16 February 2012
A team of international researchers has discovered a new type of structural anomaly, or defect, which can appear in quasicrystals, a unique material with some crystal-like properties but a more complex structure.
Pat Thiel, senior chemist at the U.S. Department of Energy’s Ames Laboratory, led the international team, which includes scientists from the Institut Jean Lamour at Nancy-Université in France.
In crystals, a “defect” refers to any departure from perfect structural symmetry. While the term suggests an undesirable quality, not all defects are bad; many control or influence key material properties, such as chemical purity, mechanical strength, conductivity, color, corrosivity, or surface properties. Rubies, for instance, are red due to a defect that turns an otherwise non-descript crystal into a valuable gem.
Quasicrystals were already known to have a type of defect called a phason flip, which can form at the surface. The new defect type was discovered after researchers observed mysterious nano-sized areas on quasicrystal surfaces. Unlike the phason flip, however, the new defect type extends beyond the surface region and into the bulk of the quasicrystal.
“Quasicrystals are such fascinating materials—they seem to always exhibit features that are unexpected, starting with their very existence,” said Thiel, who is also Iowa State University’s John D. Corbett Distinguished Professor of Chemistry.
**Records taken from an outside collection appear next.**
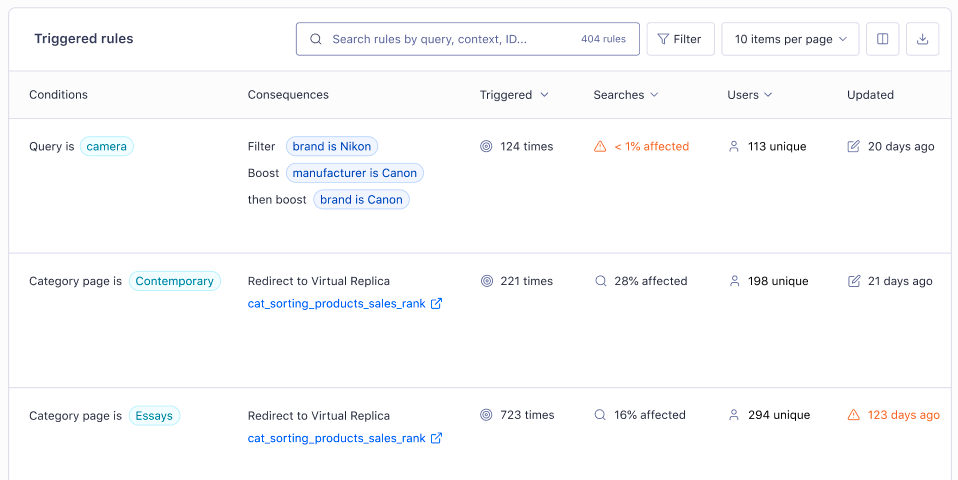
Task: Click the Essays category tag
Action: (x=154, y=416)
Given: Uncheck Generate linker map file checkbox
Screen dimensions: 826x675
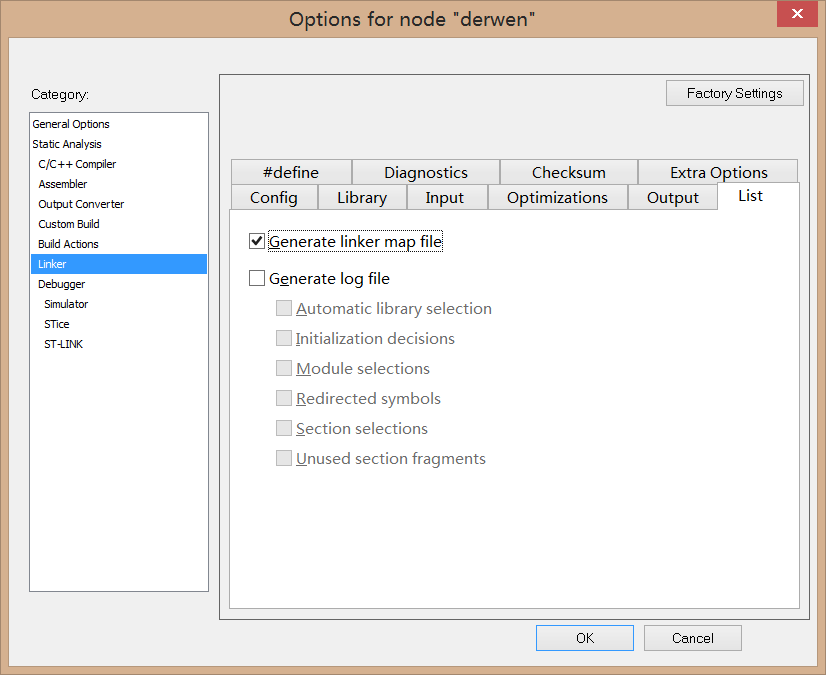Looking at the screenshot, I should pos(257,242).
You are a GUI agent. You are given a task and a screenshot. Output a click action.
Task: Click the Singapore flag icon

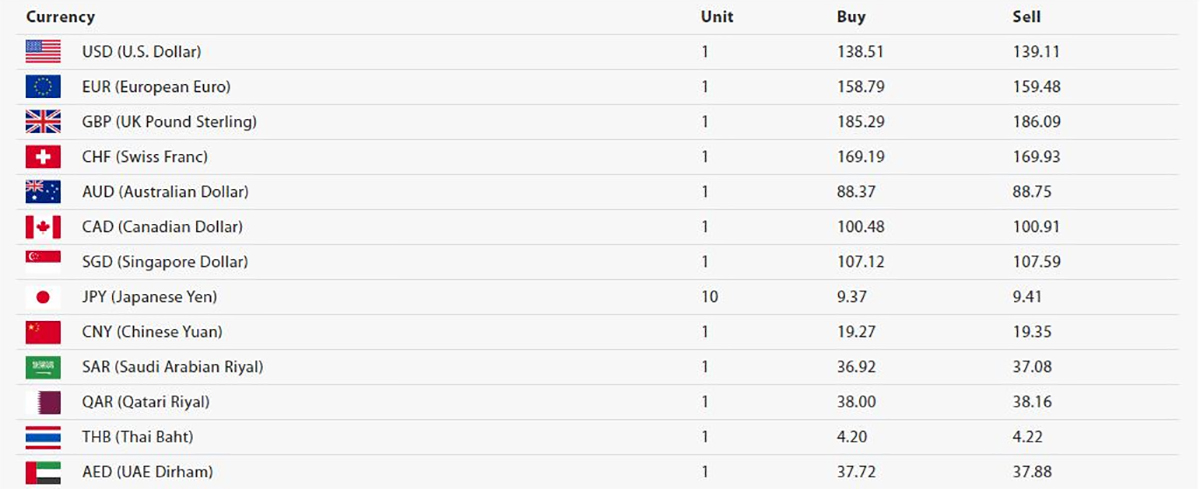(x=43, y=262)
It wasn’t until 1982, in fact, when Dan Shechtman observed the seemingly impossible—a well-defined but non-repeating arrangement of atoms under his electron microscope—that quasicrystals were found to exist. It took even longer for the scientific community to accept their existence. Shechtman, a materials scientist with Ames Lab, Iowa State University, and Technion-Israel Institute of Technology, won the 2011 Nobel Prize in Chemistry for his discovery.
The recent discovery of the new defect type shows quasicrystals are still yielding surprises. While the nanodomain defect isn’t always present—it only occurs under certain circumstances to help balance competing energetic issues—its formation at those times enables higher-energy transition-metal-rich surfaces to be exposed rather than the expected lower-energy aluminum-rich surfaces.
Because nanostructures show promise for use in a range of applications, from medical to electronics, understanding the relationship between surface and bulk defects in materials may yield greater insights into why nanostructures are often unusually strong.
“It’s already known that in nanowires, their strength is related to the fact that the surface can ‘erase’ the bulk defects,” Thiel said. “But then eventually under extreme conditions even a nanowire can fail, and the surface seems to play a role in that event as well. So the relationship between surface and bulk defects really is very important.”